### [PAGE TEXT]
# # #

Event-Based Vision

last updated 2026-05-04

Physics / mechanism

Event-based vision sensors (dynamic vision sensors, DVS) mimic retinal ganglion cells: each pixel fires asynchronously when local log-luminance change exceeds a threshold (~10–50 mV typically), rather than integrating full frames. Output is a sparse stream of (x, y, t, polarity) events at sub-microsecond temporal resolution. Latency is ~1 µs vs ~33 ms for 30 fps CMOS. Dynamic range reaches 120–140 dB (vs ~60 dB for conventional imagers). Leading silicon: Prophesee Metavision IMX636 (1280×720, ~4.86 M px), Samsung DVS, Sony IMX636-based derivatives, iniVation DAVIS346. Fabricated on standard CMOS nodes (180 nm–65 nm); pixel pitch typically 4.86–9 µm.

Competitive landscape

Event-based sensors compete directly with high-speed global-shutter CMOS (Sony Pregius, ON Semi Python) and neuromorphic frame-free alternatives. Adjacent approaches include SPAD arrays (single-photon, time-resolved but frame-based), LiDAR for depth tasks, and optical flow ASICs. Processing back-ends compete with conventional CNN inference pipelines vs spiking neural network (SNN) accelerators.

# # #

Dataset excerpts
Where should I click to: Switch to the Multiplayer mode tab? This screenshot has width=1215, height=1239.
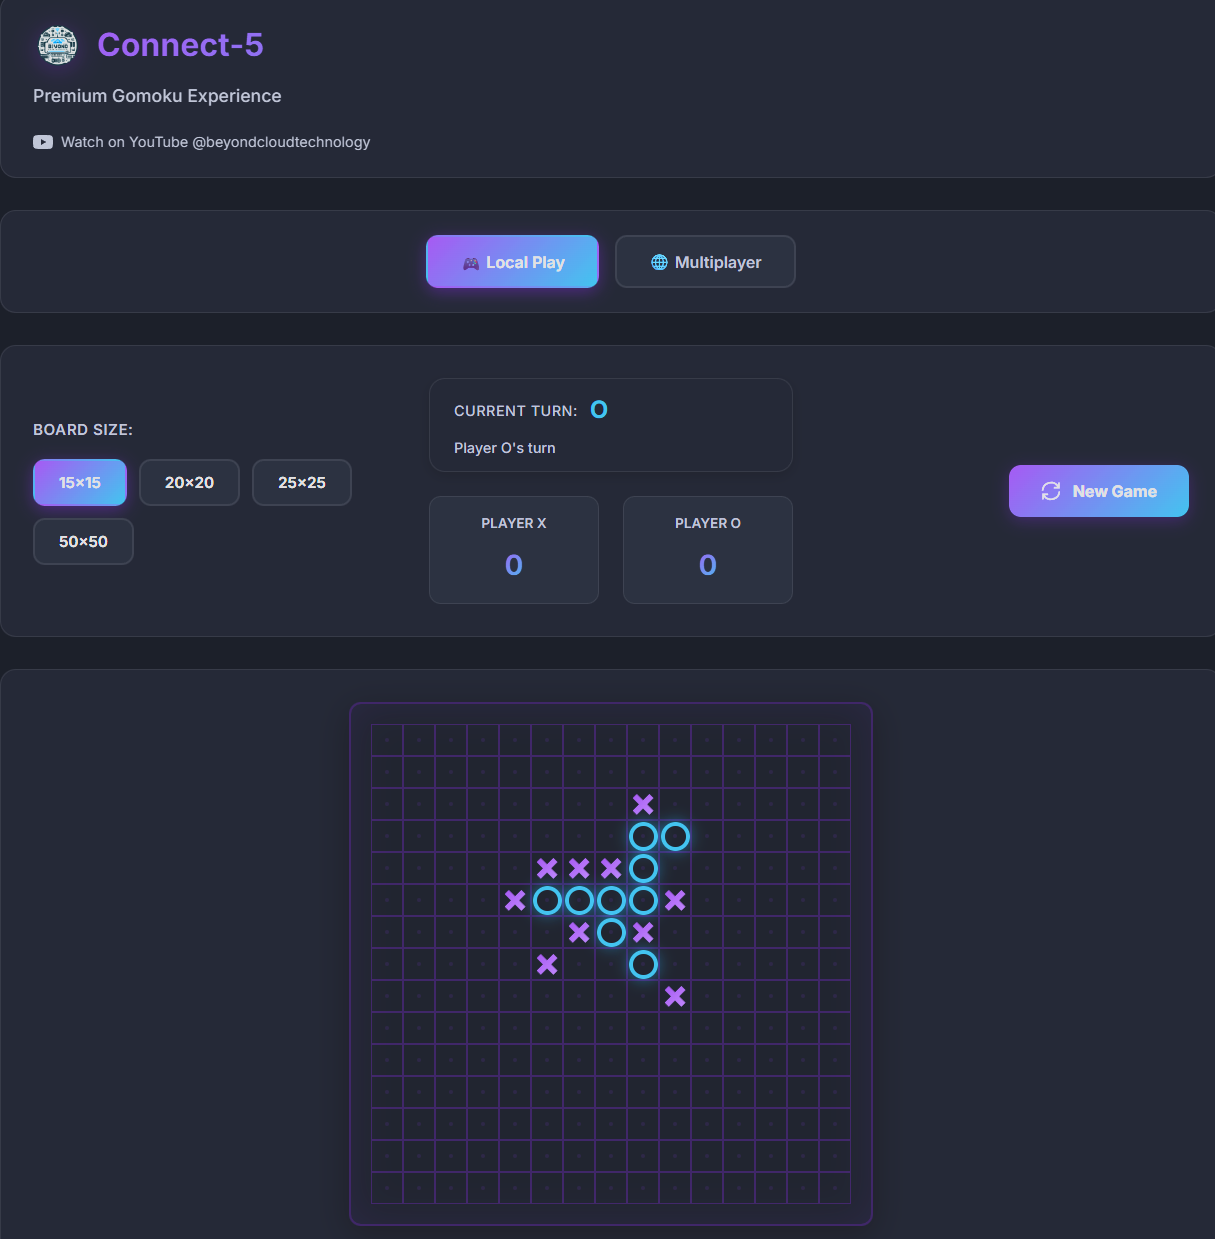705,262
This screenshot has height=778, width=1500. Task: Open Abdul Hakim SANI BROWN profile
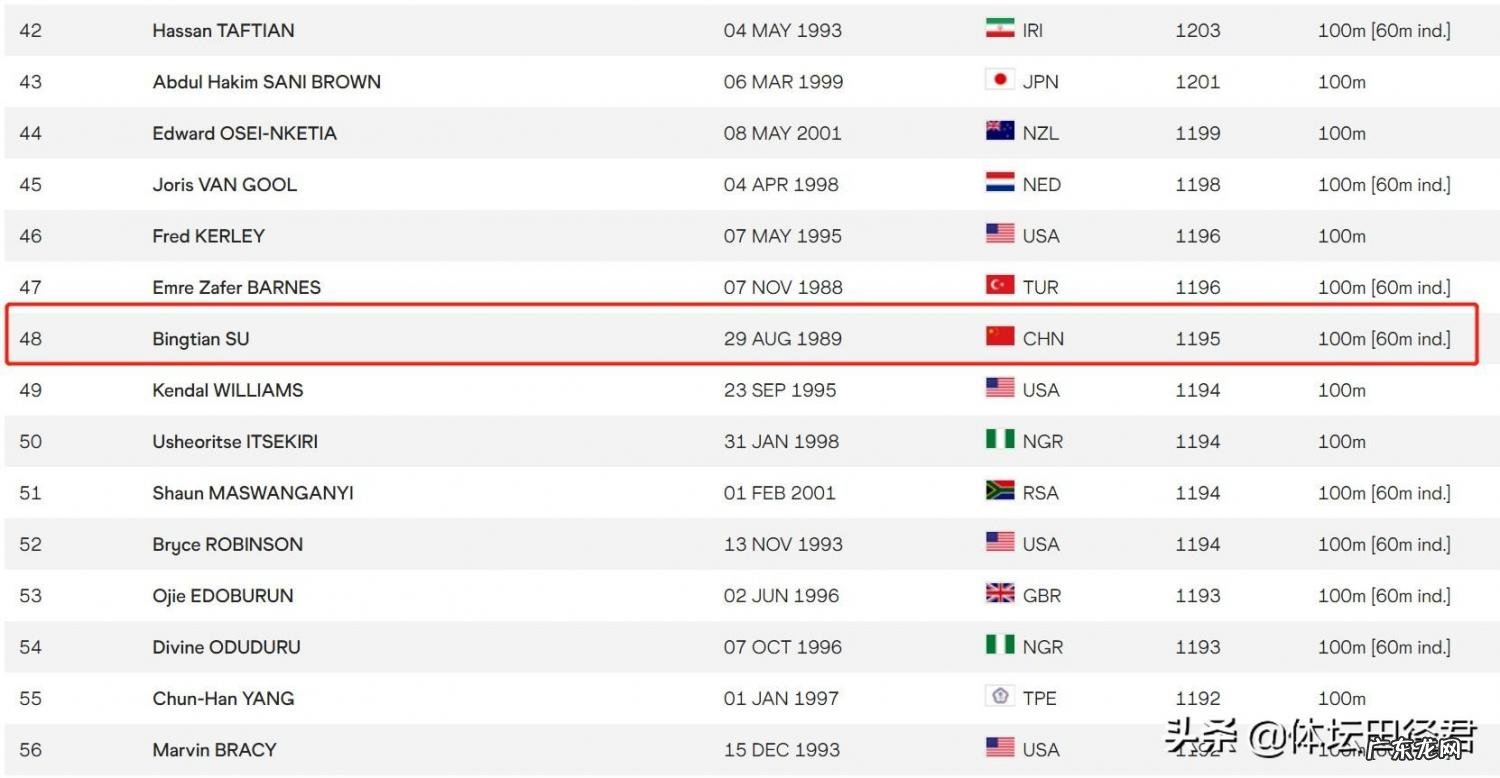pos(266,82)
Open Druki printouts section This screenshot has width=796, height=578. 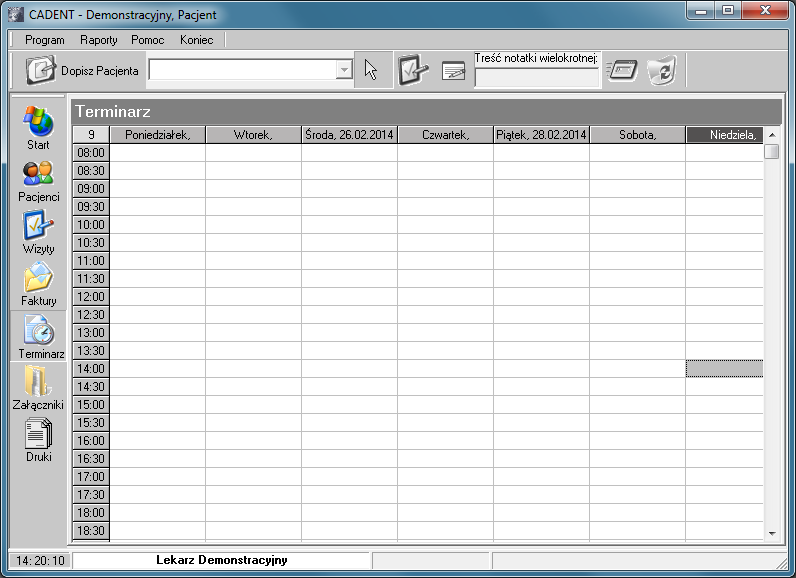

# # #

### [EXERCISE DESCRIPTION]
Write out the event-based vision page word for word, starting at the words "Competitive landscape" and stopping after "network (SNN) accelerators.".

### [ANSWER SECTION]
Competitive landscape

Event-based sensors compete directly with high-speed global-shutter CMOS (Sony Pregius, ON Semi Python) and neuromorphic frame-free alternatives. Adjacent approaches include SPAD arrays (single-photon, time-resolved but frame-based), LiDAR for depth tasks, and optical flow ASICs. Processing back-ends compete with conventional CNN inference pipelines vs spiking neural network (SNN) accelerators.